● **What is being asked**:
Each record must be printed again exactly as it appears.

● **Records for processing**:
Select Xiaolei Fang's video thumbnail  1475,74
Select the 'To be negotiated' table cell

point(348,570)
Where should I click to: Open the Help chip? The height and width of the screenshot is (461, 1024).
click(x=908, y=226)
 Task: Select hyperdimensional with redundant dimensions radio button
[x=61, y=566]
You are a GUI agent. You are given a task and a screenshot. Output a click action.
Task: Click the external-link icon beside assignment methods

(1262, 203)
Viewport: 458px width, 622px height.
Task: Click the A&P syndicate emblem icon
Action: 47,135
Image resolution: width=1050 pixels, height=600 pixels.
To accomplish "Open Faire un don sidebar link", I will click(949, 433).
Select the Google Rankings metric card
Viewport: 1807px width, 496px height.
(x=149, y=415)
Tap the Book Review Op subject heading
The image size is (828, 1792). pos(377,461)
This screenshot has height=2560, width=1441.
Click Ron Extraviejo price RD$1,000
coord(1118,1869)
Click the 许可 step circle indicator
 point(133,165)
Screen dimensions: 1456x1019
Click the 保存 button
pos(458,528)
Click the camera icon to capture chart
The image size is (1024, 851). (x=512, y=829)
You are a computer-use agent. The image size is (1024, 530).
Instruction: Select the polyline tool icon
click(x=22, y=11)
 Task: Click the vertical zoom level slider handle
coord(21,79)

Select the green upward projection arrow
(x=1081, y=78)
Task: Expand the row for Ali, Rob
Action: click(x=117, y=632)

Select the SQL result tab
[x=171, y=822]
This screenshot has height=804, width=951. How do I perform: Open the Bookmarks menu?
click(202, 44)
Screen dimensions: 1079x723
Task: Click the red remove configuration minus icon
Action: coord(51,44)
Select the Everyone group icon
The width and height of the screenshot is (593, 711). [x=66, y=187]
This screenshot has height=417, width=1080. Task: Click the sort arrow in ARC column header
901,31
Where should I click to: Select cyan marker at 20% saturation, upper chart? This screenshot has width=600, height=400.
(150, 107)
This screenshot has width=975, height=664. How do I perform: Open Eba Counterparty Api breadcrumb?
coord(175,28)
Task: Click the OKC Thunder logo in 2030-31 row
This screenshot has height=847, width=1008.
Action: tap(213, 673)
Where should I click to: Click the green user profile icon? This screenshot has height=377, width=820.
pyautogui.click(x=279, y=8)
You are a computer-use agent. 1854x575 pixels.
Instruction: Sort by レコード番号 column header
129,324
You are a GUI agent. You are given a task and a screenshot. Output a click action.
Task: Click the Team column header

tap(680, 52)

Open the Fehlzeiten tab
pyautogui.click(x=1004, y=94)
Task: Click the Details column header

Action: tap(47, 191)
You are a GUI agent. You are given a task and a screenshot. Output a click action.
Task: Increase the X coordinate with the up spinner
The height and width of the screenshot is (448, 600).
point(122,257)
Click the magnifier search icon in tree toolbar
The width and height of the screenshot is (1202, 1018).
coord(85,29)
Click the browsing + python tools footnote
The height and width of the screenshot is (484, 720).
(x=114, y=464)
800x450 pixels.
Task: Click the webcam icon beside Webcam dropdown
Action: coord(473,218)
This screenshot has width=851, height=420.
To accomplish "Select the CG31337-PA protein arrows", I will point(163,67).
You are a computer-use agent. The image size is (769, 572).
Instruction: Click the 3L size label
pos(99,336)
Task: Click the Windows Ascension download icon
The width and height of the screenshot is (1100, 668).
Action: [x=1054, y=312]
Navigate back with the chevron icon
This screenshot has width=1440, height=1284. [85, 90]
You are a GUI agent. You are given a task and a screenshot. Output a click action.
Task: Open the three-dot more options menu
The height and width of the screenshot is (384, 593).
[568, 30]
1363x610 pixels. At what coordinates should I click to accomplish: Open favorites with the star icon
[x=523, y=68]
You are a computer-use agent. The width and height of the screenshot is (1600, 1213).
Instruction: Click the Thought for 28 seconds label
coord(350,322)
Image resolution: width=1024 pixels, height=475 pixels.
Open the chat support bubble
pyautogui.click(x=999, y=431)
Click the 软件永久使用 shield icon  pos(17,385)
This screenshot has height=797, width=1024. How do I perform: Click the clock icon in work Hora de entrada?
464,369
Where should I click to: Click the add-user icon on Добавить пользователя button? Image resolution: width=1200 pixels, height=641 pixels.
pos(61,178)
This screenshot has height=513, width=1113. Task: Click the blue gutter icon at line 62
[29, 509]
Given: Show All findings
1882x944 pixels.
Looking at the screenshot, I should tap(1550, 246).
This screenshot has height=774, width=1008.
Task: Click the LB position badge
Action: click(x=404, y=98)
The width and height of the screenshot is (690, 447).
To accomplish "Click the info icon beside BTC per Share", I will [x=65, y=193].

● **Result of the exercise**:
Select Xiaolei Fang's video thumbnail  1475,74
Select the 'To be negotiated' table cell

point(348,570)
Where should I click to: Open the Help chip? The height and width of the screenshot is (461, 1024).
click(x=908, y=226)
 Task: Select hyperdimensional with redundant dimensions radio button
[x=61, y=566]
You are a GUI agent. You are given a task and a screenshot. Output a click action.
Task: Click the external-link icon beside assignment methods

(1262, 203)
Viewport: 458px width, 622px height.
Task: Click the A&P syndicate emblem icon
Action: 47,135
Image resolution: width=1050 pixels, height=600 pixels.
To accomplish "Open Faire un don sidebar link", I will click(949, 433).
Select the Google Rankings metric card
Viewport: 1807px width, 496px height.
(x=149, y=415)
Tap the Book Review Op subject heading
The image size is (828, 1792). pos(377,461)
This screenshot has height=2560, width=1441.
Click Ron Extraviejo price RD$1,000
coord(1118,1869)
Click the 许可 step circle indicator
 point(133,165)
Screen dimensions: 1456x1019
Click the 保存 button
pos(458,528)
Click the camera icon to capture chart
The image size is (1024, 851). (x=512, y=829)
You are a computer-use agent. The image size is (1024, 530).
Instruction: Select the polyline tool icon
click(x=22, y=11)
 Task: Click the vertical zoom level slider handle
coord(21,79)

Select the green upward projection arrow
(x=1081, y=78)
Task: Expand the row for Ali, Rob
Action: click(x=117, y=632)

Select the SQL result tab
[x=171, y=822]
This screenshot has height=804, width=951. How do I perform: Open the Bookmarks menu?
click(202, 44)
Screen dimensions: 1079x723
Task: Click the red remove configuration minus icon
Action: coord(51,44)
Select the Everyone group icon
The width and height of the screenshot is (593, 711). [x=66, y=187]
This screenshot has height=417, width=1080. Task: Click the sort arrow in ARC column header
901,31
Where should I click to: Select cyan marker at 20% saturation, upper chart? This screenshot has width=600, height=400.
(150, 107)
This screenshot has width=975, height=664. How do I perform: Open Eba Counterparty Api breadcrumb?
coord(175,28)
Task: Click the OKC Thunder logo in 2030-31 row
This screenshot has height=847, width=1008.
Action: tap(213, 673)
Where should I click to: Click the green user profile icon? This screenshot has height=377, width=820.
pyautogui.click(x=279, y=8)
You are a computer-use agent. 1854x575 pixels.
Instruction: Sort by レコード番号 column header
129,324
You are a GUI agent. You are given a task and a screenshot. Output a click action.
Task: Click the Team column header

tap(680, 52)

Open the Fehlzeiten tab
pyautogui.click(x=1004, y=94)
Task: Click the Details column header

Action: tap(47, 191)
You are a GUI agent. You are given a task and a screenshot. Output a click action.
Task: Increase the X coordinate with the up spinner
The height and width of the screenshot is (448, 600).
point(122,257)
Click the magnifier search icon in tree toolbar
The width and height of the screenshot is (1202, 1018).
coord(85,29)
Click the browsing + python tools footnote
The height and width of the screenshot is (484, 720).
(x=114, y=464)
800x450 pixels.
Task: Click the webcam icon beside Webcam dropdown
Action: coord(473,218)
This screenshot has width=851, height=420.
To accomplish "Select the CG31337-PA protein arrows", I will point(163,67).
You are a computer-use agent. The image size is (769, 572).
Instruction: Click the 3L size label
pos(99,336)
Task: Click the Windows Ascension download icon
The width and height of the screenshot is (1100, 668).
Action: [x=1054, y=312]
Navigate back with the chevron icon
This screenshot has width=1440, height=1284. [85, 90]
You are a GUI agent. You are given a task and a screenshot. Output a click action.
Task: Open the three-dot more options menu
The height and width of the screenshot is (384, 593).
[568, 30]
1363x610 pixels. At what coordinates should I click to accomplish: Open favorites with the star icon
[x=523, y=68]
You are a computer-use agent. The width and height of the screenshot is (1600, 1213).
Instruction: Click the Thought for 28 seconds label
coord(350,322)
Image resolution: width=1024 pixels, height=475 pixels.
Open the chat support bubble
pyautogui.click(x=999, y=431)
Click the 软件永久使用 shield icon  pos(17,385)
This screenshot has height=797, width=1024. How do I perform: Click the clock icon in work Hora de entrada?
464,369
Where should I click to: Click the add-user icon on Добавить пользователя button? Image resolution: width=1200 pixels, height=641 pixels.
pos(61,178)
This screenshot has height=513, width=1113. Task: Click the blue gutter icon at line 62
[29, 509]
Given: Show All findings
1882x944 pixels.
Looking at the screenshot, I should tap(1550, 246).
This screenshot has height=774, width=1008.
Task: Click the LB position badge
Action: click(x=404, y=98)
The width and height of the screenshot is (690, 447).
To accomplish "Click the info icon beside BTC per Share", I will [x=65, y=193].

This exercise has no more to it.